Des auteurs dénoncent une filiale numérique de Random House

Antoine Oury - 07.03.2013

Edition - International - Random House - Penguin - SFWA


En novembre dernier, Random House annonçait la création de trois filiales, toutes orientées numériques et destinées à négocier de la meilleure manière possible la transition vers un nouveau modèle économique. Mais le puissant syndicat Science Fiction & Fantasy Writer of America (SFWA) a rendu un avis négatif sur Hydra, la maison consacrée aux publications SF, qui ne suit pas les standards en vigueur dans le monde de l'édition.

 


Don't Even Think About It

chicagogeek, CC BY-ND 2.0

 

 

Un sévère désaveu, pour une maison d'édition historique et prestigieuse qui tentait de se faire au numérique : Hydra, la filiale de Random House mise en cause, se présentait en effet comme le moyen d'investir plus facilement l'édition numérique. « Le SFWA a déterminé que les oeuvres publiées par Hydra, la filiale numérique de Random House, ne peuvent être considérées comme valides pour une adhésion au SFWA », peut-on lire dans un communiqué publié sur le site de l'organisation.

 

En effet, celle-ci requiert quelques critères bien précis auprès de l'auteur qui souhaiterait intégrer le SFWA : une nouvelle commercialisée est le minimum, et la publication et l'exploitation d'un roman, dans un cadre bien défini, s'avère indispensable pour une adhésion à part entière. Et ce cadre, justement, pose problème au sein de la filiale Hydra : 

Hydra ne verse pas d'avance contre royalties, comme le SFWA le réclame, et propose des clauses contractuelles onéreuses et déraisonnables.

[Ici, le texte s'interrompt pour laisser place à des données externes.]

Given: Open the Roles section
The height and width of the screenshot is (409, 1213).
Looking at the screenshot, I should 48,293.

Les contrats d'Hydra exigent également un paiement de la part de l'auteur, sous la forme d'une déduction de ses royalties, des frais qui sont habituellement imputés à l'éditeur.

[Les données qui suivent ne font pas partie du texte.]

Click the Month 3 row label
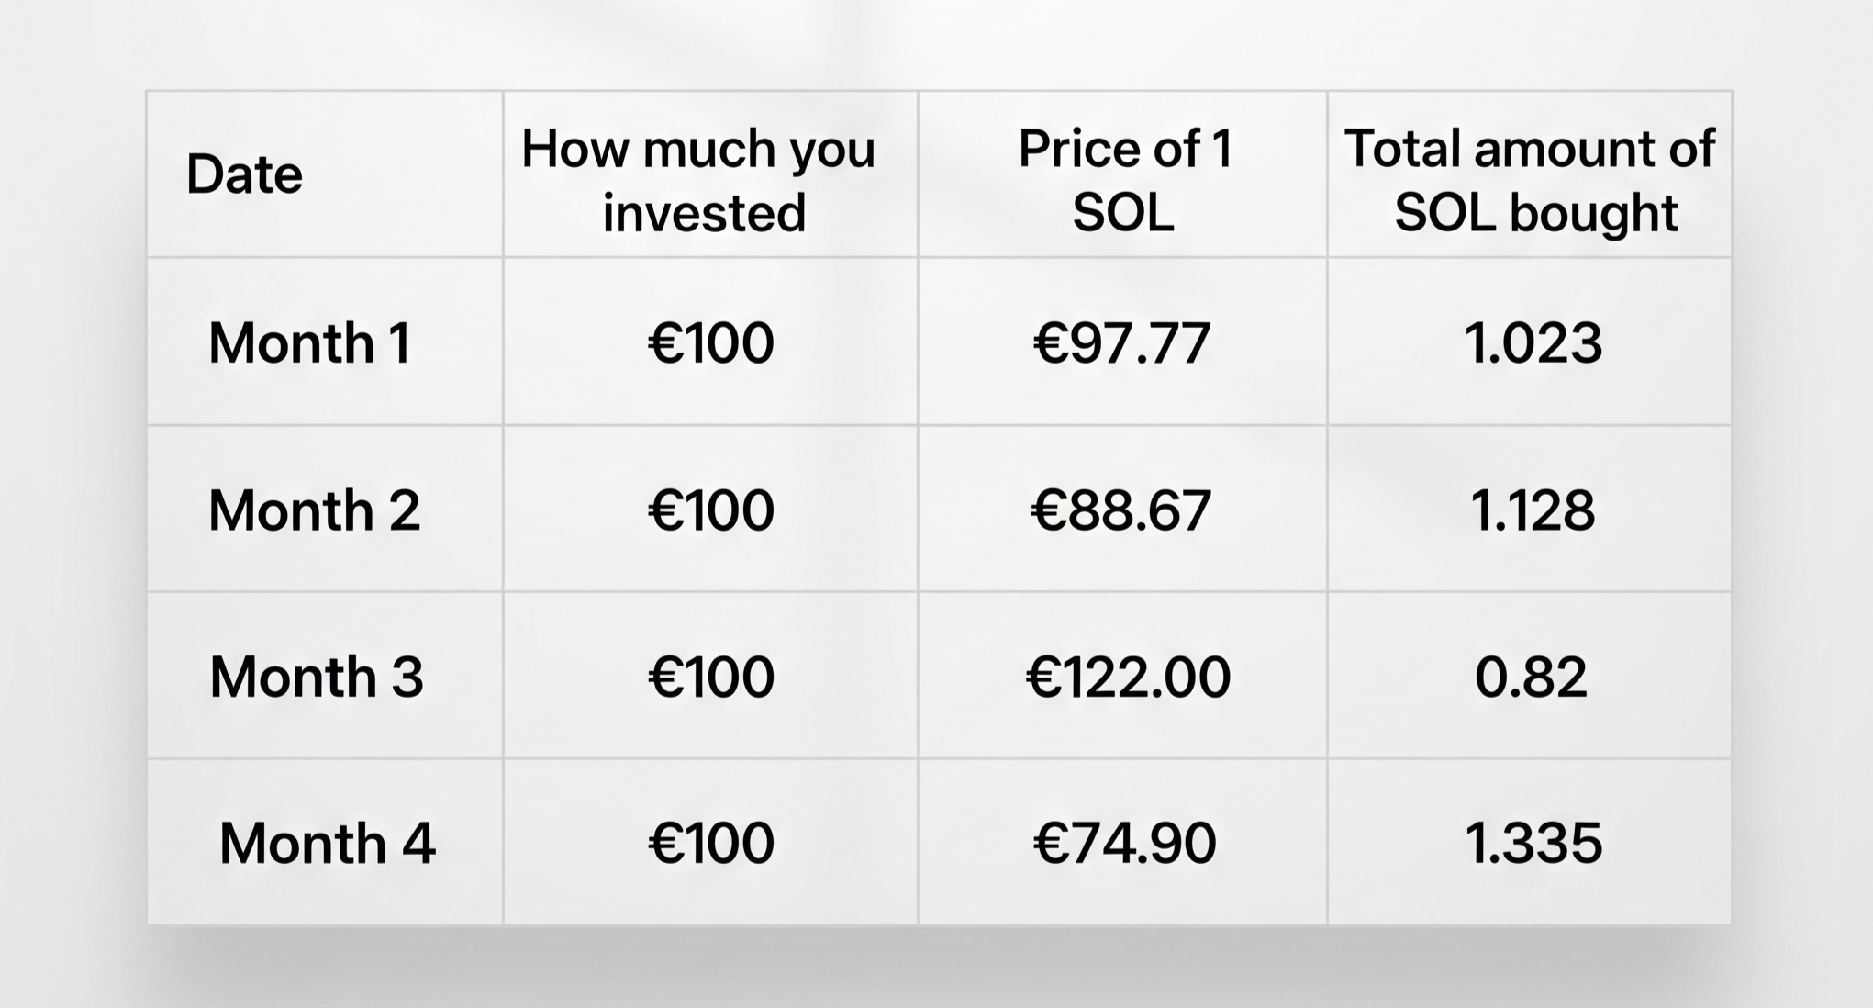This screenshot has height=1008, width=1873. (317, 678)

En un mot, des conditions contractuelles tout à fait inhabituelles lorsque l'on évoque un acteur historique comme Random House, qui représentera 25 à 30 % de la production de livres en langue anglaise après sa fusion avec Penguin. Et, clairement, la SFWA désapprouve les pratiques « inacceptables » que l'éditeur entend imposer à la production numérique, en terminant : « Les contrats de chez Hydra couvrent également toute la vie du copyright, et incluent les droits d'auteur ainsi que les droits voisins. »

 

Un reproche de taille, adressé à une toute jeune filiale, et qui vient d'un organe de représentation des auteurs particulièrement influents : l'édition traditionnelle apparaît ici en décalage non seulement avec les standards, mais également avec les pratiques de l'édition numérique. Après la publication d'un tel avis, nul doute que les auteurs en quête d'une publication se détourneront de la filiale pour lui préférer un service d'autoédition.

 

Une visibilité moins évidente, peut-être, mais l'assurance d'un contrat équitable... Pour le moment, les autres filiales de Random House sont toujours considérées comme des marchés valides par le SFWA.